Entries shown:
○ ○ ○ ○ ○
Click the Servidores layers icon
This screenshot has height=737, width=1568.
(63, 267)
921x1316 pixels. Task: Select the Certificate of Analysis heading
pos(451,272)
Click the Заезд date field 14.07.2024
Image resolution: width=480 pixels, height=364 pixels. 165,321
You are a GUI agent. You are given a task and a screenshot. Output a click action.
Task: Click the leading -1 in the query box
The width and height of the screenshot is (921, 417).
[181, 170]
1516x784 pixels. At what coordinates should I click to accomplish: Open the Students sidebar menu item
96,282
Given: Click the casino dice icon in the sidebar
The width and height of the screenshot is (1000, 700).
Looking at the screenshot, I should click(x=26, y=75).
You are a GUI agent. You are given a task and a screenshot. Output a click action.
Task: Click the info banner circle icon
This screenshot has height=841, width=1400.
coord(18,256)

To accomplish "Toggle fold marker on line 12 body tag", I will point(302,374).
○ ○ ○ ○ ○
Update the entries above by replacing each "sidebar" with "side panel" and leaving every other line and character unchanged.

Written answer:
Click the Servidores layers icon
This screenshot has height=737, width=1568.
(63, 267)
921x1316 pixels. Task: Select the Certificate of Analysis heading
pos(451,272)
Click the Заезд date field 14.07.2024
Image resolution: width=480 pixels, height=364 pixels. 165,321
You are a GUI agent. You are given a task and a screenshot. Output a click action.
Task: Click the leading -1 in the query box
The width and height of the screenshot is (921, 417).
[181, 170]
1516x784 pixels. At what coordinates should I click to accomplish: Open the Students side panel menu item
96,282
Given: Click the casino dice icon in the side panel
The width and height of the screenshot is (1000, 700).
Looking at the screenshot, I should click(x=26, y=75).
You are a GUI agent. You are given a task and a screenshot. Output a click action.
Task: Click the info banner circle icon
This screenshot has height=841, width=1400.
coord(18,256)

To accomplish "Toggle fold marker on line 12 body tag", I will point(302,374).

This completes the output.